The neurotransmitter transporters (NSSs) are membrane proteins located to the presynaptic terminal on neurons. They control neuronal communication by rapid reuptake of neurotransmitters. The rewarding effects of cocaine is due to its inhibition of the NNS for dopamine (DAT). There is no medical treatment for cocaine addiction. The atypical DAT inhibitors (ADIs) do also inhibit DAT, but they are not rewarding. Rather, they antagonize the effect of cocaine, making ADIs possible cocaine antidotes. The mechanism behind this is largely unknown, and the further exploration of this conundrum has been hampered by experimental limitations in the purification of functional DAT. We are the first to report the purification of functional DAT wild type.
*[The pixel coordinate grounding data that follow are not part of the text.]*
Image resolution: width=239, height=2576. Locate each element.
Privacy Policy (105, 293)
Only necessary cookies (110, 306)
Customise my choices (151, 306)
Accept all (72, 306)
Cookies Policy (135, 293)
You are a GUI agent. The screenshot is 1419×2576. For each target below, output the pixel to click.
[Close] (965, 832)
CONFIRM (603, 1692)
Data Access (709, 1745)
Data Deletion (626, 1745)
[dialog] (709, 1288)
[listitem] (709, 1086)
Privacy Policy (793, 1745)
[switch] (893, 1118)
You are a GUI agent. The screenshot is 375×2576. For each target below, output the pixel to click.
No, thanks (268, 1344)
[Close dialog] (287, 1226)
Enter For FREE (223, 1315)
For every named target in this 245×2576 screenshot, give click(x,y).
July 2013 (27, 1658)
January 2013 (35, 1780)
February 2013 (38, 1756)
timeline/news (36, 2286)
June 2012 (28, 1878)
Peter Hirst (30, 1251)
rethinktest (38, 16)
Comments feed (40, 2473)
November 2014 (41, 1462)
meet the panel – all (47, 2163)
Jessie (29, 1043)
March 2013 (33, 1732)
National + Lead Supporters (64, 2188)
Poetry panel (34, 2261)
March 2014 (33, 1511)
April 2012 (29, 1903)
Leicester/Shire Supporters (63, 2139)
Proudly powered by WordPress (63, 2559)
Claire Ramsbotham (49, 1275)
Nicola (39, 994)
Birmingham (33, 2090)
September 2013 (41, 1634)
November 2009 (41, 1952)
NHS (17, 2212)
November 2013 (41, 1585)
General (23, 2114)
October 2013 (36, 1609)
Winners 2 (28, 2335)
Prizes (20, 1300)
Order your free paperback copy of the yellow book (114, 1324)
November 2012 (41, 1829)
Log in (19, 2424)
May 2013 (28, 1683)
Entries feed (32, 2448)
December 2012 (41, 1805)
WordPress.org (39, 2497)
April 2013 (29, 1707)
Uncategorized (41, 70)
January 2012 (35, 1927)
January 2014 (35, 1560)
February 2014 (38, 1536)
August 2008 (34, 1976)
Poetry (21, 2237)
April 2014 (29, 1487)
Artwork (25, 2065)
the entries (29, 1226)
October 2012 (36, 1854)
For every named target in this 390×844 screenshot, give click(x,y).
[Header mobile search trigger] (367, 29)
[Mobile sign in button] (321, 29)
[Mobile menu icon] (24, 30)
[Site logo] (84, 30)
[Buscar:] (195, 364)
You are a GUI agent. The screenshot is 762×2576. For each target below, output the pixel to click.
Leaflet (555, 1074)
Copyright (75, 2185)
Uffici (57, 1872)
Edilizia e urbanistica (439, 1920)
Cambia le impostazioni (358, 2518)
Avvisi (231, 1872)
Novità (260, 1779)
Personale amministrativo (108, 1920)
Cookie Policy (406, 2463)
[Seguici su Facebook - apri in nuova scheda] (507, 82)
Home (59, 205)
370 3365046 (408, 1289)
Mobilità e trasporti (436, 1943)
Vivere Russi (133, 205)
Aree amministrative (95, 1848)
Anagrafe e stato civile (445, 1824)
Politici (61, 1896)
The purpose of this project is to elucidate the fundamental differences in binding dynamics between cocaine and ADIs with advanced pharmacological technologies and state-of-the-art biophysical methods. This could include structural determination. We will find the molecular determinants that constitute the distinct pharmacological signatures of ADIs and cocaine. Our profound expertise in investigating protein conformational dynamics allows us to elucidate the specific DAT conformations induced by the two drug classes. Specifically, we will measure distances between specific DAT domains and how they are influenced by ligands. We wish to map the global structural dynamics induced by ligand binding using e.g. FRET-based methods and unnatural amino acids. Together, they could reveal a conformational ‘fingerprint’ for each drug class enabling a prediction for categorizing novel compounds.
We expect that these findings will provide novel information on complex conformational dynamics on a hitherto unpreceded level of detail and provide fundamental insight in why some DAT inhibitors are stimulants while others are not. This will contribute significantly to the development of a drug against cocaine abuse.